Anionic and cationic co-doping to enhance the oxygen transport property of Bi_0.5Sr_0.5FeO_3-δ as a high-performance air electrode for reversible solid oxide cells

Reversible solid oxide cells (RSOCs) have attracted considerable interest due to their efficient energy conversion. However, the low catalytic activity of air electrodes limits the application of RSOCs. Bi_0.5Sr_0.5Fe_0.9Ta_0.1O_3-δ developed in our previous work exhibits a comparatively desirable performance and is expected to be further optimized. Herein, a novel strategy of anionic F and cationic Ta co-doped Bi_0.5Sr_0.5Fe_0.9Ta_0.1O_3-δ-xF_x (x = 0, 0.05, 0.10, 0.15, denoted as, BSFTF0, BSFTF5, BSFTF10, BSFTF15) materials are obtained to enhance the oxygen transport property of Bi_0.5Sr_0.5FeO_3-δ for RSOCs.
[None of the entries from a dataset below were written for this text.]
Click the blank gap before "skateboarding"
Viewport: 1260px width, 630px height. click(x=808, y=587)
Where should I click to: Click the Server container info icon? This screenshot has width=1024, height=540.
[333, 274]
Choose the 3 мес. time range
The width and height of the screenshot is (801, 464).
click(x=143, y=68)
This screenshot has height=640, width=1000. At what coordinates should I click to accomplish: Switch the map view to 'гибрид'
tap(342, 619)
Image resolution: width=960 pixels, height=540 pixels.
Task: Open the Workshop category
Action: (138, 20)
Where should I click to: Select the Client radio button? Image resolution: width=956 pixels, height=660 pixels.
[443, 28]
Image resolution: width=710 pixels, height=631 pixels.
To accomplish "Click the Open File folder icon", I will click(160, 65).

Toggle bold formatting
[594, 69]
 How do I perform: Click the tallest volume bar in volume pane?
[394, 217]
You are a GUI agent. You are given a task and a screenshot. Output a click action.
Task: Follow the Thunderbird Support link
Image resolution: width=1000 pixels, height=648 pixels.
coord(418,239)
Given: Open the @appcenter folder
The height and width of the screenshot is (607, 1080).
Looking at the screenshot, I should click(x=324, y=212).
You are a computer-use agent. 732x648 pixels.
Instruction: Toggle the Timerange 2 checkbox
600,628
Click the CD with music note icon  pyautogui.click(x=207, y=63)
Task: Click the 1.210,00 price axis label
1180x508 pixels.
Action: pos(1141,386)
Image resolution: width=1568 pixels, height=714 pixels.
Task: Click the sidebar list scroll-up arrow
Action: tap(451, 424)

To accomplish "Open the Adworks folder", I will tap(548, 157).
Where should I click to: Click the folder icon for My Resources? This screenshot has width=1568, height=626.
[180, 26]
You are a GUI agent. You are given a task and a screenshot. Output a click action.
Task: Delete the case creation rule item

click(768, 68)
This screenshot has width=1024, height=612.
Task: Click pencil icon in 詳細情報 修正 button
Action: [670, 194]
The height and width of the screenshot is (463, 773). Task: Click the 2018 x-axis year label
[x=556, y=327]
The polarization resistance (Rp) of BSFTF10 (0.017 Ω cm²) decreases by 66 % compared with that of BSFTF0 (0.051 Ω cm²) at 800 °C. In fuel cell mode, the single cell with BSTF10 reaches the maximum power density of 908 mW cm⁻², which is approximately 72 % higher than the only Ta-doped BSFTF0 (527 mW cm⁻²) at 800 °C. In electrolysis mode, the single cell with BSFTF10 exhibits a high electrolysis current density of 1679 mA cm⁻², indicating an approximately 90 % increase compared to that of BSFTF0 at 800 °C and 1.5 V with 70 % CO₂-30 % CO feed gas. The bulk chemical diffusion (D_chem) of BSFTF10 is up to 5.12 × 10⁻⁴ cm² s⁻¹, which is 4.3 times higher than that of BSFTF0. The superior oxygen transport property of BSFTF10 is attributed to the high electronegativity of F⁻ (4.0) and low electronegativity of Ta⁵⁺(1.8), which may weaken the chemical bonding between B-site ions and O²⁻, generating more oxygen vacancies and accelerating the rate of oxygen transfer. The results indicate that F and Ta co-doping is an effective strategy to develop a highly catalytically active air electrode for RSOCs featuring oxygen transport properties.